[Dataset excerpts]
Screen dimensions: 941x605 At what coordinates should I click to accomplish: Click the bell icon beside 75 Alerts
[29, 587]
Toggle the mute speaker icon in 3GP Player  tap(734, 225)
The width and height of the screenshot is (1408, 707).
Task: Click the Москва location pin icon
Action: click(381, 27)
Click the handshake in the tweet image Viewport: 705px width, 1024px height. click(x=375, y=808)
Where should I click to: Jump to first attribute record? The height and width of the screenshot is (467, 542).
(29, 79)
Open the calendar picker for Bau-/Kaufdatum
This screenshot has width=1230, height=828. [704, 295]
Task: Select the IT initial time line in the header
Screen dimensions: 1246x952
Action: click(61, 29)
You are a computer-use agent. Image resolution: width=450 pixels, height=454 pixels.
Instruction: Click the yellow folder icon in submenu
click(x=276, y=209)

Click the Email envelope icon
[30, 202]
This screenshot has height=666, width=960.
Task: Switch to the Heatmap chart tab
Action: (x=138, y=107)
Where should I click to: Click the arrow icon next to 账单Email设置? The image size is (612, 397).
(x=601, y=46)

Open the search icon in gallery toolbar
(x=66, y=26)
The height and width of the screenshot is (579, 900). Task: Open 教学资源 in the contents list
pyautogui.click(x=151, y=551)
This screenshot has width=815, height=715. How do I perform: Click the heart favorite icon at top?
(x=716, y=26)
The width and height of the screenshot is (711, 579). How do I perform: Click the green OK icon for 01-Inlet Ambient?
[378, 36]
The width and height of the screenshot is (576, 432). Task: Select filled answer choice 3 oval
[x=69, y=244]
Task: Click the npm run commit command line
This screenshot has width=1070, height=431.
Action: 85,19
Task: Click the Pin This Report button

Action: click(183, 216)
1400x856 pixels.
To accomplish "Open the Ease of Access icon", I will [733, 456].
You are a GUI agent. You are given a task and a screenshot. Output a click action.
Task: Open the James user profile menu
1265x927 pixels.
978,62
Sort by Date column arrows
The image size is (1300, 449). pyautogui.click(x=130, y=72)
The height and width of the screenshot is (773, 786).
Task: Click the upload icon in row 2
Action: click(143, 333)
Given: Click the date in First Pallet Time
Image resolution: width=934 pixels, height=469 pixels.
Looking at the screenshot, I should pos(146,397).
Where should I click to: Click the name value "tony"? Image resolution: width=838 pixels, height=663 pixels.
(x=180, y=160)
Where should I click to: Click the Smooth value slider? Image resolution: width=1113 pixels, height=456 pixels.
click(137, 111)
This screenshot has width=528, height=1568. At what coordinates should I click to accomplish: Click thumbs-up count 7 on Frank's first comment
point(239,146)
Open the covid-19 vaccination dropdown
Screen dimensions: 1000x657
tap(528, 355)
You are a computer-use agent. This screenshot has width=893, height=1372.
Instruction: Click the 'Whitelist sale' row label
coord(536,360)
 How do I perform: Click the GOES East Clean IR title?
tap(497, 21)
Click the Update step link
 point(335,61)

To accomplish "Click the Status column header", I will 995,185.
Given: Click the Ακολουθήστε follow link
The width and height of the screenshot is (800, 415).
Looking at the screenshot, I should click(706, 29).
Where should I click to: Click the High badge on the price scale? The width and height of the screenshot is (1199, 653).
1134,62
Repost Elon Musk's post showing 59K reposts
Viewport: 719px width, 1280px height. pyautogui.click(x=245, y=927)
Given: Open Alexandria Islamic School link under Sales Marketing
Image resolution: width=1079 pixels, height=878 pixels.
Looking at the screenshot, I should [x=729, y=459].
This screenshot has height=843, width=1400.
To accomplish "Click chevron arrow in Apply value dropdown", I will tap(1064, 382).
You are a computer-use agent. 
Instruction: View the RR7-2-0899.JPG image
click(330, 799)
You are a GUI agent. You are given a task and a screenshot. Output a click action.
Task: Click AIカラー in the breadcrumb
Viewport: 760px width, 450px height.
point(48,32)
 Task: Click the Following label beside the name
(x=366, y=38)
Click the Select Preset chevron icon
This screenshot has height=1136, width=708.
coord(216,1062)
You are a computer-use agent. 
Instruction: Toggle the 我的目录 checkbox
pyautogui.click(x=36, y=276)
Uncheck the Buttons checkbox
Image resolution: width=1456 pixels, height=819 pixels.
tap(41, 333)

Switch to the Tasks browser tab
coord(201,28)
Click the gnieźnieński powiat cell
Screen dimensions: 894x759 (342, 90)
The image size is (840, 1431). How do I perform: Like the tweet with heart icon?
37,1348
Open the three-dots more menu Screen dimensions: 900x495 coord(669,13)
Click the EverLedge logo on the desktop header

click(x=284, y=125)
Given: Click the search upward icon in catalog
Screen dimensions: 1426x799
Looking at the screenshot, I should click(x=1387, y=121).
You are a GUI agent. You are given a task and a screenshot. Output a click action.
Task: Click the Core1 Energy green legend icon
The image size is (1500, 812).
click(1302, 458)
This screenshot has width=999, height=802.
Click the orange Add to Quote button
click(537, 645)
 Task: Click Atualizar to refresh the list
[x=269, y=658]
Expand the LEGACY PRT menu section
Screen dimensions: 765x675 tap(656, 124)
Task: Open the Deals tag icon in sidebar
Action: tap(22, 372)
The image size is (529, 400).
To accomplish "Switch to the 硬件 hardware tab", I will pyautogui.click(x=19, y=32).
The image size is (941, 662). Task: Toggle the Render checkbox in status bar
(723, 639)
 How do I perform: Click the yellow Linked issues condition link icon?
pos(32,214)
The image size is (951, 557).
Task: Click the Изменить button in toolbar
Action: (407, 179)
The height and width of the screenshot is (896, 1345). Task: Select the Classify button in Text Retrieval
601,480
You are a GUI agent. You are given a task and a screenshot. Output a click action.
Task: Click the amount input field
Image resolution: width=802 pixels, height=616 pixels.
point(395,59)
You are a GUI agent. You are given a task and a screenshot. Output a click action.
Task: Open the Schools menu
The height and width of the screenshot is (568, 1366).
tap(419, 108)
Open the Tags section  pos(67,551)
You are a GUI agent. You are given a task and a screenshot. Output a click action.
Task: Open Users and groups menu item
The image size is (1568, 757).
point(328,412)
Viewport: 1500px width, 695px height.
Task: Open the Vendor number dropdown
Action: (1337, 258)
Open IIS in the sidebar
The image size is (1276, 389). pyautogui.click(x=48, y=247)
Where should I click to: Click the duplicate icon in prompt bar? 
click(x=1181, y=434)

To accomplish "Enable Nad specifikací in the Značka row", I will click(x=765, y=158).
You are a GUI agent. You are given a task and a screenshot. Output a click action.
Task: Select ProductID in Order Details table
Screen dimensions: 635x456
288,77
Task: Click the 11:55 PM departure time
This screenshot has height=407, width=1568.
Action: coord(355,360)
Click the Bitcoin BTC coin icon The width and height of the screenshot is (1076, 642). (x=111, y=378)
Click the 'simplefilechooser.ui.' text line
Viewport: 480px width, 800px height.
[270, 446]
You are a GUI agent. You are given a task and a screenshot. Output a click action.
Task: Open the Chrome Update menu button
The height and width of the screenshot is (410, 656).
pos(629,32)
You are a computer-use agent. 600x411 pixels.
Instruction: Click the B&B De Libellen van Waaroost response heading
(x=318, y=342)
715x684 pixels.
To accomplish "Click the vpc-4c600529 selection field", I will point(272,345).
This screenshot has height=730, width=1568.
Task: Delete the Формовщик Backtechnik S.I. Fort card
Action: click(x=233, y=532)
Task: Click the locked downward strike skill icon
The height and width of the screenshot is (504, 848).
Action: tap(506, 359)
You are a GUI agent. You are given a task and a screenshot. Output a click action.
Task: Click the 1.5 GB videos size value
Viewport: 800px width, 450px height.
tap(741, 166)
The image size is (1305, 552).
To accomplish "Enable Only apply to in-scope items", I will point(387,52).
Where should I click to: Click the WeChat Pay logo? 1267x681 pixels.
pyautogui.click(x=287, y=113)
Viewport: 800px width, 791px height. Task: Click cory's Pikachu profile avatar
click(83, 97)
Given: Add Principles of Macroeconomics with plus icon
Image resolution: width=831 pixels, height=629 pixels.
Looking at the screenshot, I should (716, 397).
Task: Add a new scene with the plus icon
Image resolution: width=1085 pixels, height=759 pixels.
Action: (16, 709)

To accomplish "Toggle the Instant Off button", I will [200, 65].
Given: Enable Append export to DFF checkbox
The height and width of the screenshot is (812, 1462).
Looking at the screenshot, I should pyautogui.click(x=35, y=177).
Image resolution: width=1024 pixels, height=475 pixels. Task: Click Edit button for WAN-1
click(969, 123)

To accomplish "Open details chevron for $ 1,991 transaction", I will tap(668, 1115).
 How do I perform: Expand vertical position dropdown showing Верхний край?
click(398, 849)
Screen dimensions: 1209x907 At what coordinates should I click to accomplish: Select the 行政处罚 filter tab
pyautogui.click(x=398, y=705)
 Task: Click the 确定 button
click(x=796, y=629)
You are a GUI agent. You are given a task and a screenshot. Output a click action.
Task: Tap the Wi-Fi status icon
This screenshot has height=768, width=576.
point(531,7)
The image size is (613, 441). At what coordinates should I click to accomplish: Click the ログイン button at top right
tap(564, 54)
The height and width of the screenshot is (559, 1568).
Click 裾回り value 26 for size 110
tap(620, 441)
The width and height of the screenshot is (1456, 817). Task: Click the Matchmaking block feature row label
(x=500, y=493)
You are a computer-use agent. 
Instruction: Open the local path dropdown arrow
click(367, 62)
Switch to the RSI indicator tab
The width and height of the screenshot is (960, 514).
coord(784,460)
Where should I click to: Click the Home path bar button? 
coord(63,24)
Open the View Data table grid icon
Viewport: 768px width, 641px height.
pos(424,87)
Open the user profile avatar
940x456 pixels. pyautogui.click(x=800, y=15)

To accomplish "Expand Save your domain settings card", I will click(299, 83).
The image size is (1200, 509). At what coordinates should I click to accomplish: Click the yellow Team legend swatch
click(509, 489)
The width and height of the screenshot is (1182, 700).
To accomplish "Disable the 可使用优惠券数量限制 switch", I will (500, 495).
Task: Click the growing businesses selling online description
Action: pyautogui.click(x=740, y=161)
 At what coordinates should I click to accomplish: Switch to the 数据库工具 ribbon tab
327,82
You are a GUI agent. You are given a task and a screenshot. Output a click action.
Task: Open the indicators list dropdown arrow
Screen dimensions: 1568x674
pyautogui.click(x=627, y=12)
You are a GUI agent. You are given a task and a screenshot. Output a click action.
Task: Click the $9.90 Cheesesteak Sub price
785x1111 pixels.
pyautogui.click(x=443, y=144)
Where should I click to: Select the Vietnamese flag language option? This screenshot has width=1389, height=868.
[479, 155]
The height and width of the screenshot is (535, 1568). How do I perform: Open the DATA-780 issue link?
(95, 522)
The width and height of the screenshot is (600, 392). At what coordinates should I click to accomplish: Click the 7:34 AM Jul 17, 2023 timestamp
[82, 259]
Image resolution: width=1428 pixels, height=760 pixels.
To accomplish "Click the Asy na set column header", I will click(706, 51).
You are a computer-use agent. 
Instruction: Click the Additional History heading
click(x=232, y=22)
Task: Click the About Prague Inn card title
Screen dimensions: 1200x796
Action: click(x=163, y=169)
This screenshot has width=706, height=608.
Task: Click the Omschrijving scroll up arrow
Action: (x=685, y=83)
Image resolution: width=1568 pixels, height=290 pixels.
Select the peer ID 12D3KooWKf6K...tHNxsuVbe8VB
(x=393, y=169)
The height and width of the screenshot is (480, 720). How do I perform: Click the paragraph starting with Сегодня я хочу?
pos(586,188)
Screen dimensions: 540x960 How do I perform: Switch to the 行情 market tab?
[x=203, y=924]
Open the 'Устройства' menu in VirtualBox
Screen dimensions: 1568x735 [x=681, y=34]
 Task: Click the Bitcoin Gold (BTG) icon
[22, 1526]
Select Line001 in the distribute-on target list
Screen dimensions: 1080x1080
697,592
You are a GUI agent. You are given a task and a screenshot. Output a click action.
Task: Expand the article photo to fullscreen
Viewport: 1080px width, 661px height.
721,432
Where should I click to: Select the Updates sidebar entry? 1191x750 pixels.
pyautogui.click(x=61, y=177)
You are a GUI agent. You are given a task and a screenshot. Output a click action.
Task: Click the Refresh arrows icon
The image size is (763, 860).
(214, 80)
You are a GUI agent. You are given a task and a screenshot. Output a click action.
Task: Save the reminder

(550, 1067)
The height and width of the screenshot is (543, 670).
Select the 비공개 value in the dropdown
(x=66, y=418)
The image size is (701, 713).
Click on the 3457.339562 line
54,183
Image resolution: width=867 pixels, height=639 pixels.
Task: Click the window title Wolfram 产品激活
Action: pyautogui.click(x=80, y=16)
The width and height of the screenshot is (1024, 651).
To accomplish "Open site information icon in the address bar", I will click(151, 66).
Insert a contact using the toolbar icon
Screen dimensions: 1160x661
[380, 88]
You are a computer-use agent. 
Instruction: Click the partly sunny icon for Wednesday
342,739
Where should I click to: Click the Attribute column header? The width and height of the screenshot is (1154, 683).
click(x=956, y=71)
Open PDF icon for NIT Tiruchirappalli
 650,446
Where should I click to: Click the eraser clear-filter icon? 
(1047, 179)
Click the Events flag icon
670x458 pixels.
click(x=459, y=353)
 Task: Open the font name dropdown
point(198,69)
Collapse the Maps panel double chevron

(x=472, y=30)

Exercise details:
Write out again only the lines from the one with "Task: Click the Refresh arrows icon" through the last line of the records above. Keep every word as it stands.

Written reply:
Task: Click the Refresh arrows icon
The image size is (763, 860).
(214, 80)
You are a GUI agent. You are given a task and a screenshot. Output a click action.
Task: Save the reminder

(550, 1067)
The height and width of the screenshot is (543, 670).
Select the 비공개 value in the dropdown
(x=66, y=418)
The image size is (701, 713).
Click on the 3457.339562 line
54,183
Image resolution: width=867 pixels, height=639 pixels.
Task: Click the window title Wolfram 产品激活
Action: pyautogui.click(x=80, y=16)
The width and height of the screenshot is (1024, 651).
To accomplish "Open site information icon in the address bar", I will click(151, 66).
Insert a contact using the toolbar icon
Screen dimensions: 1160x661
[380, 88]
You are a computer-use agent. 
Instruction: Click the partly sunny icon for Wednesday
342,739
Where should I click to: Click the Attribute column header? The width and height of the screenshot is (1154, 683).
click(x=956, y=71)
Open PDF icon for NIT Tiruchirappalli
 650,446
Where should I click to: Click the eraser clear-filter icon? 
(1047, 179)
Click the Events flag icon
670x458 pixels.
click(x=459, y=353)
 Task: Open the font name dropdown
point(198,69)
Collapse the Maps panel double chevron

(x=472, y=30)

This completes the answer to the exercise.